(WORK INSTRUCTION) Below are some records. Return exactly their lines from the one containing "Task: Click the Argo float circle on SST map" through the one containing "Click the highlighted Next button at bottom", and drop the pictures.

(INPUT MATERIAL)
══════

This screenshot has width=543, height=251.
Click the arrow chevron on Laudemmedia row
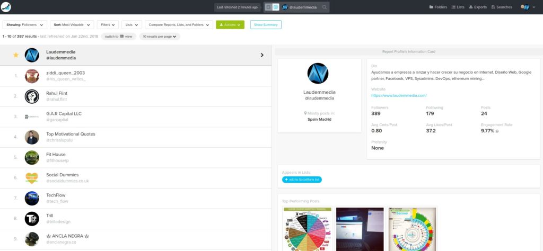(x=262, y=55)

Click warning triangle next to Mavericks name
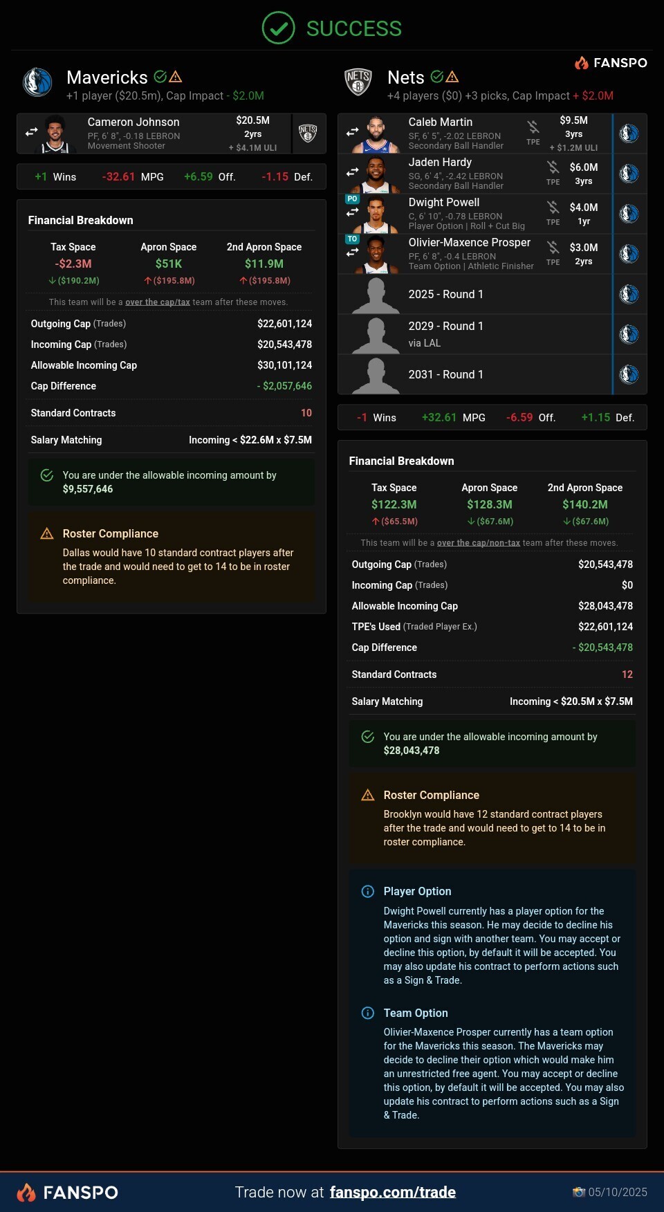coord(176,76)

══════

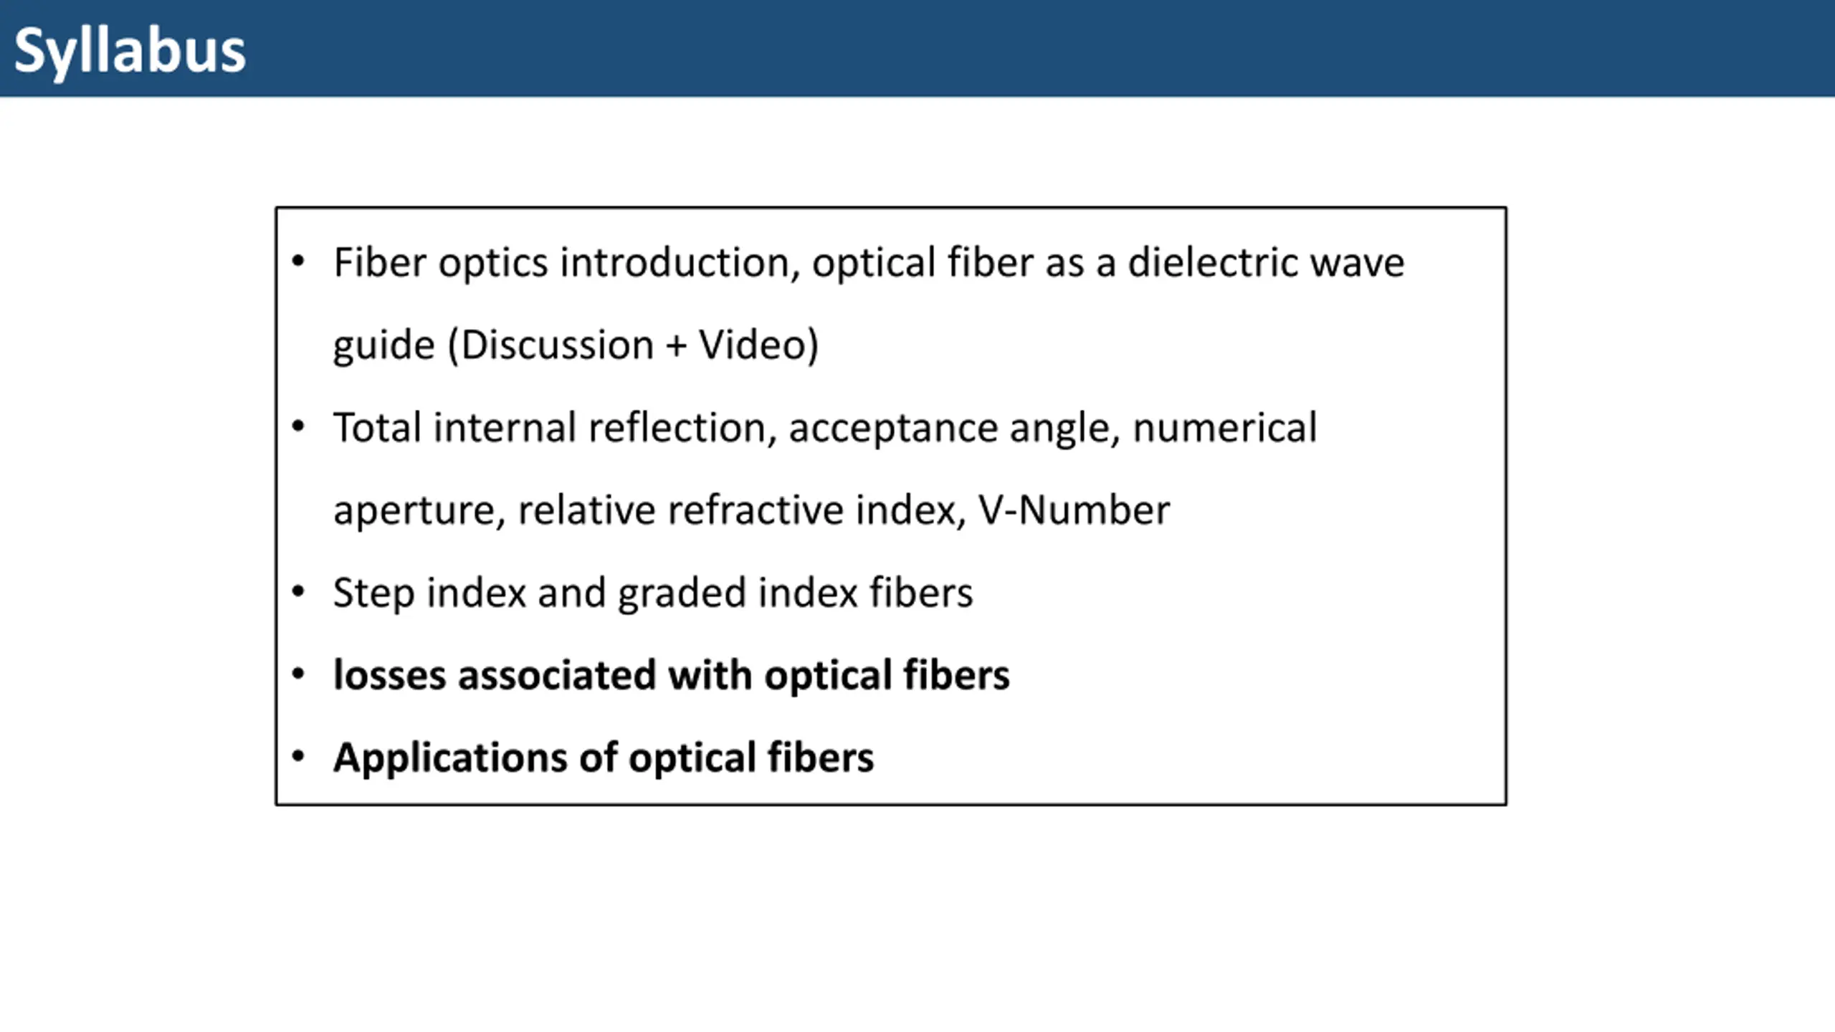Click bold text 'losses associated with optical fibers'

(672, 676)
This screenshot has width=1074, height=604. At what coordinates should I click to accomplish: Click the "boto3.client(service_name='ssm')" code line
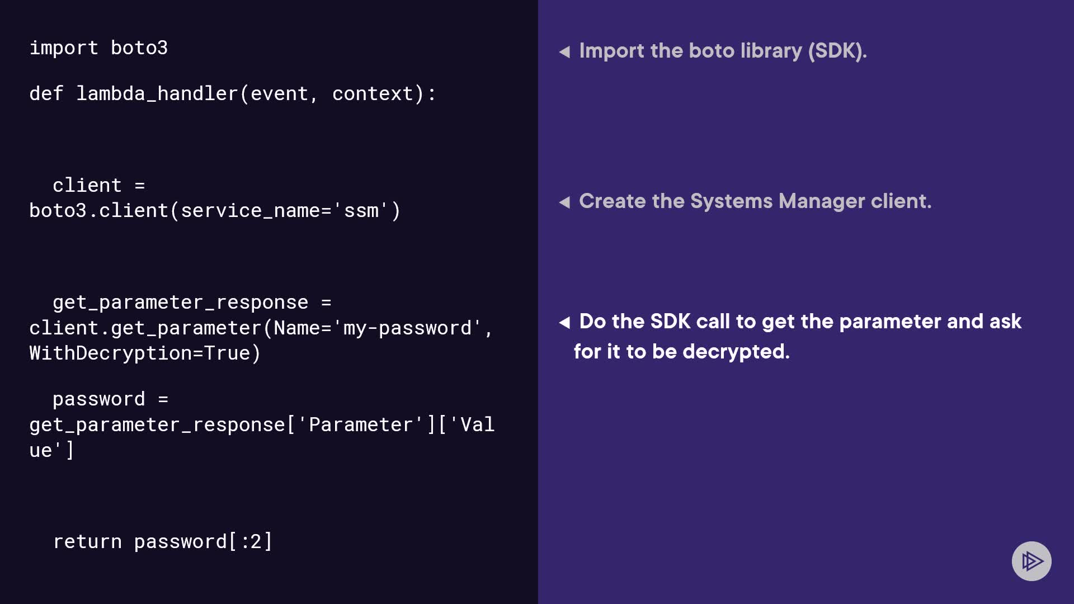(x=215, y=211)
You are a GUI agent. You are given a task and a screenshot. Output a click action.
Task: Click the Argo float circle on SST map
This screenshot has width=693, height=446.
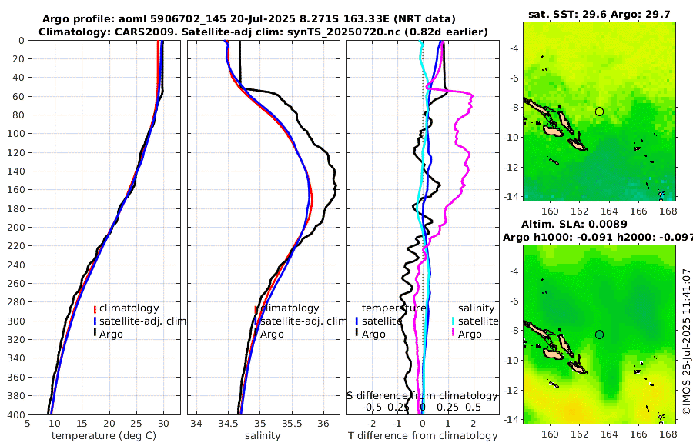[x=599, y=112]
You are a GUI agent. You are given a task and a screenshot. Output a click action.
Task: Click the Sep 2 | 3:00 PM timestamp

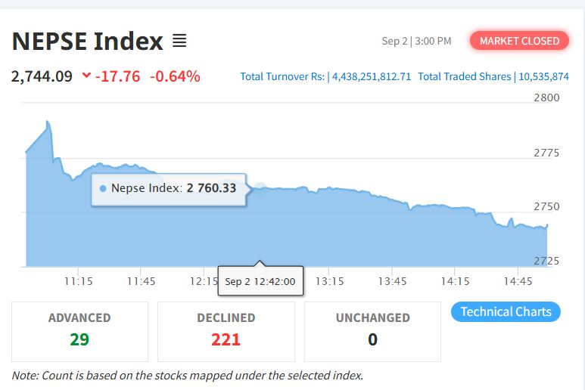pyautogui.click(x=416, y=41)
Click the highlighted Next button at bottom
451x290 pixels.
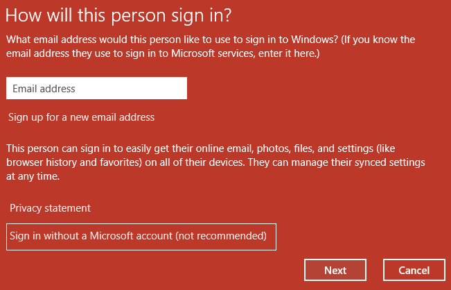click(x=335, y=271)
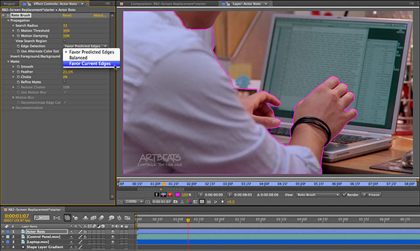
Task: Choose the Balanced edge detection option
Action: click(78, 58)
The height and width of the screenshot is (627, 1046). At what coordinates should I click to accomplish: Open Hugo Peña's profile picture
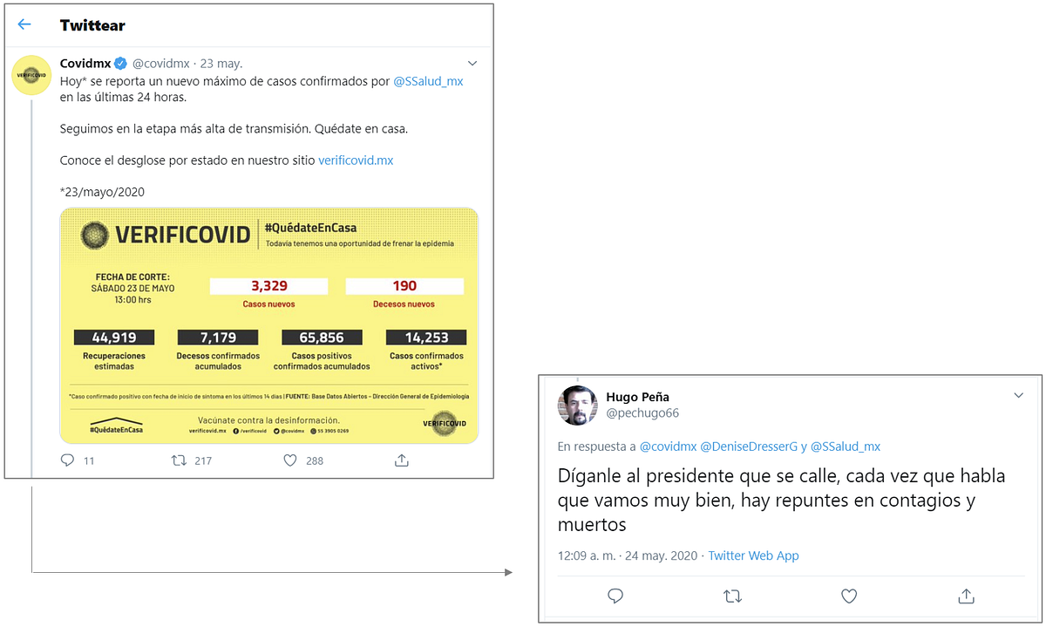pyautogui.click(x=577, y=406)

══════

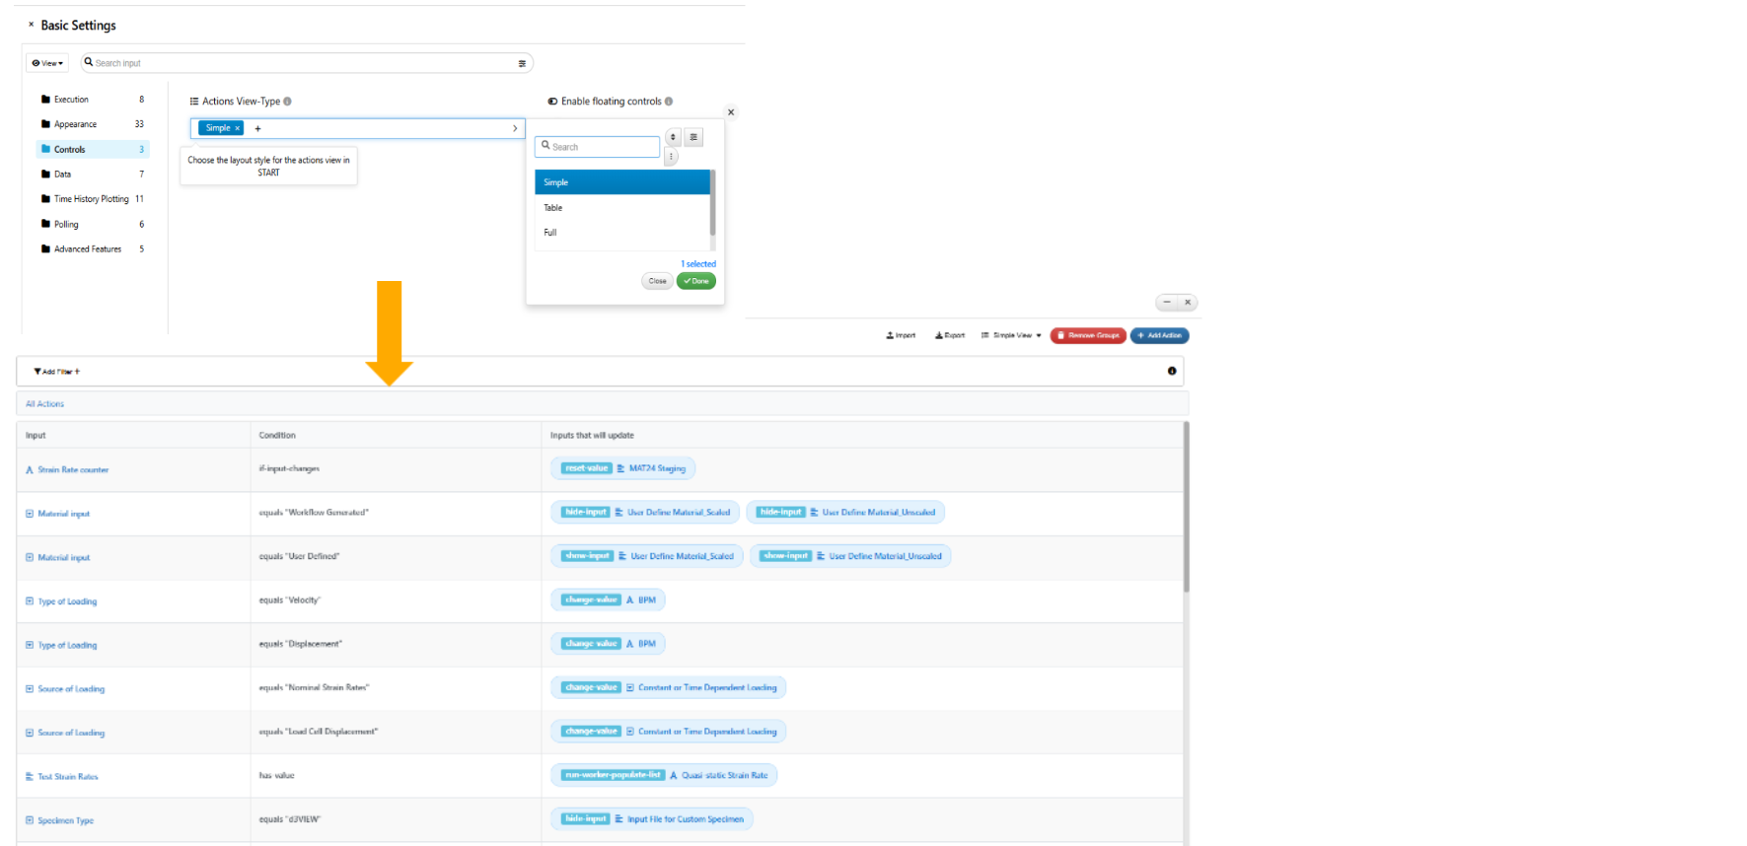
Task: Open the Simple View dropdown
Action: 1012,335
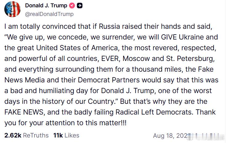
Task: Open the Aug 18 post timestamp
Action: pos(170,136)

══════

(TASK ANSWER)
Task: Click the Argo float circle on SST map
This screenshot has width=693, height=446.
[x=599, y=112]
You are a GUI agent. You are given a task and a screenshot. Output a click action.
Task: Click the Sep 2 | 3:00 PM timestamp

pyautogui.click(x=416, y=41)
Click the highlighted Next button at bottom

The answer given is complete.